Restate each entry word for word, leaving nothing out.

Start of Block

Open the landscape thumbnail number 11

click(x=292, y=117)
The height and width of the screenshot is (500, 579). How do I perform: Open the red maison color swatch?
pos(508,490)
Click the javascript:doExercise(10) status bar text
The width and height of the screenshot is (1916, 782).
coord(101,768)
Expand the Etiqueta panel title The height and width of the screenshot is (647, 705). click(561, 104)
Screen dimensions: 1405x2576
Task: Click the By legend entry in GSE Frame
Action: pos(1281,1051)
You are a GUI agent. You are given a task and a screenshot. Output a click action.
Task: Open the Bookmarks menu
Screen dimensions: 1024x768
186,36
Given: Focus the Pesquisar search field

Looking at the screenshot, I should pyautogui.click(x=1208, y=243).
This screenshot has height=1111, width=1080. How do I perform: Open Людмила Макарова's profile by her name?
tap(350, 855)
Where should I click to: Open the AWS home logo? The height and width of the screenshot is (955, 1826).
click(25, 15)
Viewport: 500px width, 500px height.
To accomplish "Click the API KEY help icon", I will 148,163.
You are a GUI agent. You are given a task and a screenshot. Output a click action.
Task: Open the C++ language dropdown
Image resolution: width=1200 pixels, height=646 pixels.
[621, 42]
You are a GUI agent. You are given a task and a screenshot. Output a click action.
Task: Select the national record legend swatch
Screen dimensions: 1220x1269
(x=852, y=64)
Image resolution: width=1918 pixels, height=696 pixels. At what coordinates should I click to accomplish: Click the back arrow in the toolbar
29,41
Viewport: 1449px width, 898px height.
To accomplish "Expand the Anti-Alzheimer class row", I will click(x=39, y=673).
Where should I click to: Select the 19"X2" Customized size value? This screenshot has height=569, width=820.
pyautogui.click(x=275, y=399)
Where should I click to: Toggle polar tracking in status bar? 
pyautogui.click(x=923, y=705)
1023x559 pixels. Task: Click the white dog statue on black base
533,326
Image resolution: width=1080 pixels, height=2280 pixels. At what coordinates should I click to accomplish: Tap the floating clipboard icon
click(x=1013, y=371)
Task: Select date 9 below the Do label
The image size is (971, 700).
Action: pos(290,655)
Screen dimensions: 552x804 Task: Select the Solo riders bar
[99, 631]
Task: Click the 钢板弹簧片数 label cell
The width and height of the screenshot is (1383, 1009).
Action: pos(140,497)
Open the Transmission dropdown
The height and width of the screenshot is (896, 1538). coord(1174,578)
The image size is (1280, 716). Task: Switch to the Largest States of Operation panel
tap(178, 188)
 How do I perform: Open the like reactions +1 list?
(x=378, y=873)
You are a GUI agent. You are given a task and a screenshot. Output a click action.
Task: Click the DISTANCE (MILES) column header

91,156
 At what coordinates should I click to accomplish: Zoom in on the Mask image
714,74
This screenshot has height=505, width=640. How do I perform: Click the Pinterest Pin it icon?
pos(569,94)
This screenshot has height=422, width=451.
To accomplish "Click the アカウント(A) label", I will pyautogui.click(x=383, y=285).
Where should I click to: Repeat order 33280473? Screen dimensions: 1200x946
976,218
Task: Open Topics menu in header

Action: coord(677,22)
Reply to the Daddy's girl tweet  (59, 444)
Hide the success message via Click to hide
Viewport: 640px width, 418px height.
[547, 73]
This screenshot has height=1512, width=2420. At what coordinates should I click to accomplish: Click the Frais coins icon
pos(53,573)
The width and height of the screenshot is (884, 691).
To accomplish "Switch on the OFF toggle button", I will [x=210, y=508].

End of Block

*ANSWER FOR THIS EXERCISE*
Open the landscape thumbnail number 11

click(x=292, y=117)
The height and width of the screenshot is (500, 579). How do I perform: Open the red maison color swatch?
pos(508,490)
Click the javascript:doExercise(10) status bar text
The width and height of the screenshot is (1916, 782).
coord(101,768)
Expand the Etiqueta panel title The height and width of the screenshot is (647, 705). click(561, 104)
Screen dimensions: 1405x2576
Task: Click the By legend entry in GSE Frame
Action: pos(1281,1051)
You are a GUI agent. You are given a task and a screenshot. Output a click action.
Task: Open the Bookmarks menu
Screen dimensions: 1024x768
186,36
Given: Focus the Pesquisar search field

Looking at the screenshot, I should pyautogui.click(x=1208, y=243).
This screenshot has height=1111, width=1080. How do I perform: Open Людмила Макарова's profile by her name?
tap(350, 855)
Where should I click to: Open the AWS home logo? The height and width of the screenshot is (955, 1826).
click(25, 15)
Viewport: 500px width, 500px height.
To accomplish "Click the API KEY help icon", I will 148,163.
You are a GUI agent. You are given a task and a screenshot. Output a click action.
Task: Open the C++ language dropdown
Image resolution: width=1200 pixels, height=646 pixels.
[621, 42]
You are a GUI agent. You are given a task and a screenshot. Output a click action.
Task: Select the national record legend swatch
Screen dimensions: 1220x1269
(x=852, y=64)
Image resolution: width=1918 pixels, height=696 pixels. At what coordinates should I click to accomplish: Click the back arrow in the toolbar
29,41
Viewport: 1449px width, 898px height.
To accomplish "Expand the Anti-Alzheimer class row", I will click(x=39, y=673).
Where should I click to: Select the 19"X2" Customized size value? This screenshot has height=569, width=820.
pyautogui.click(x=275, y=399)
Where should I click to: Toggle polar tracking in status bar? 
pyautogui.click(x=923, y=705)
1023x559 pixels. Task: Click the white dog statue on black base
533,326
Image resolution: width=1080 pixels, height=2280 pixels. At what coordinates should I click to accomplish: Tap the floating clipboard icon
click(x=1013, y=371)
Task: Select date 9 below the Do label
The image size is (971, 700).
Action: pos(290,655)
Screen dimensions: 552x804 Task: Select the Solo riders bar
[99, 631]
Task: Click the 钢板弹簧片数 label cell
The width and height of the screenshot is (1383, 1009).
Action: pos(140,497)
Open the Transmission dropdown
The height and width of the screenshot is (896, 1538). coord(1174,578)
The image size is (1280, 716). Task: Switch to the Largest States of Operation panel
tap(178, 188)
 How do I perform: Open the like reactions +1 list?
(x=378, y=873)
You are a GUI agent. You are given a task and a screenshot. Output a click action.
Task: Click the DISTANCE (MILES) column header

91,156
 At what coordinates should I click to accomplish: Zoom in on the Mask image
714,74
This screenshot has height=505, width=640. How do I perform: Click the Pinterest Pin it icon?
pos(569,94)
This screenshot has height=422, width=451.
To accomplish "Click the アカウント(A) label", I will pyautogui.click(x=383, y=285).
Where should I click to: Repeat order 33280473? Screen dimensions: 1200x946
976,218
Task: Open Topics menu in header

Action: coord(677,22)
Reply to the Daddy's girl tweet  (59, 444)
Hide the success message via Click to hide
Viewport: 640px width, 418px height.
[547, 73]
This screenshot has height=1512, width=2420. At what coordinates should I click to accomplish: Click the Frais coins icon
pos(53,573)
The width and height of the screenshot is (884, 691).
To accomplish "Switch on the OFF toggle button", I will [x=210, y=508].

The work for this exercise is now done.